DIRECTIONS. Copy the lines below word for word, keeping every one of them as it appears.

RAW RECORDS.
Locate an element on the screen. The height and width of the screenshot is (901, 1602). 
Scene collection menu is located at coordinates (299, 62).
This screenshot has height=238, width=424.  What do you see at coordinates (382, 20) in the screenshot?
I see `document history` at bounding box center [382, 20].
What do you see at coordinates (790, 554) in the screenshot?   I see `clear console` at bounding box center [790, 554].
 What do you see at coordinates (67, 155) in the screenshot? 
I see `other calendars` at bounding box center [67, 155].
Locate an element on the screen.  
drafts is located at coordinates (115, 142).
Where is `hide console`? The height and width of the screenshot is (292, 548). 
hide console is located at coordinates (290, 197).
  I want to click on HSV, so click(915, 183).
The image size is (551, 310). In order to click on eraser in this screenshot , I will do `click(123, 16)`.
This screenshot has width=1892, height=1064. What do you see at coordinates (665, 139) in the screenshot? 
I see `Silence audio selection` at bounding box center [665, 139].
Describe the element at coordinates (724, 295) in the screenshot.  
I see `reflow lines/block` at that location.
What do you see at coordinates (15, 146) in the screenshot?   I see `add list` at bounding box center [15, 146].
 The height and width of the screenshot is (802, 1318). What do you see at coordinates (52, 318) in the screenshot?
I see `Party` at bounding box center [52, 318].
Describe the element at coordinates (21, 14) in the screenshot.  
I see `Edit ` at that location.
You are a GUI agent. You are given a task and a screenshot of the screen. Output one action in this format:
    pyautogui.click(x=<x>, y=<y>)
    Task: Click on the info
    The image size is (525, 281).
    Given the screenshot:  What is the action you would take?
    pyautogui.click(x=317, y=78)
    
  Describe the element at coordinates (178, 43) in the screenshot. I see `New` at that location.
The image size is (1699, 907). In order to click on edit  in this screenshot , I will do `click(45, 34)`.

OUTPUT OF THE EXERCISE.
Locate an element on the screen. The height and width of the screenshot is (901, 1602). 
Scene collection menu is located at coordinates (299, 62).
This screenshot has height=238, width=424.  What do you see at coordinates (382, 20) in the screenshot?
I see `document history` at bounding box center [382, 20].
What do you see at coordinates (790, 554) in the screenshot?   I see `clear console` at bounding box center [790, 554].
 What do you see at coordinates (67, 155) in the screenshot? 
I see `other calendars` at bounding box center [67, 155].
Locate an element on the screen.  
drafts is located at coordinates (115, 142).
Where is `hide console`? The height and width of the screenshot is (292, 548). 
hide console is located at coordinates (290, 197).
  I want to click on HSV, so click(915, 183).
The image size is (551, 310). In order to click on eraser in this screenshot , I will do `click(123, 16)`.
This screenshot has width=1892, height=1064. What do you see at coordinates (665, 139) in the screenshot? 
I see `Silence audio selection` at bounding box center [665, 139].
Describe the element at coordinates (724, 295) in the screenshot.  
I see `reflow lines/block` at that location.
What do you see at coordinates (15, 146) in the screenshot?   I see `add list` at bounding box center [15, 146].
 The height and width of the screenshot is (802, 1318). What do you see at coordinates (52, 318) in the screenshot?
I see `Party` at bounding box center [52, 318].
Describe the element at coordinates (21, 14) in the screenshot.  
I see `Edit ` at that location.
You are a GUI agent. You are given a task and a screenshot of the screen. Output one action in this format:
    pyautogui.click(x=<x>, y=<y>)
    Task: Click on the info
    The image size is (525, 281).
    Given the screenshot:  What is the action you would take?
    pyautogui.click(x=317, y=78)
    
  Describe the element at coordinates (178, 43) in the screenshot. I see `New` at that location.
The image size is (1699, 907). In order to click on edit  in this screenshot , I will do `click(45, 34)`.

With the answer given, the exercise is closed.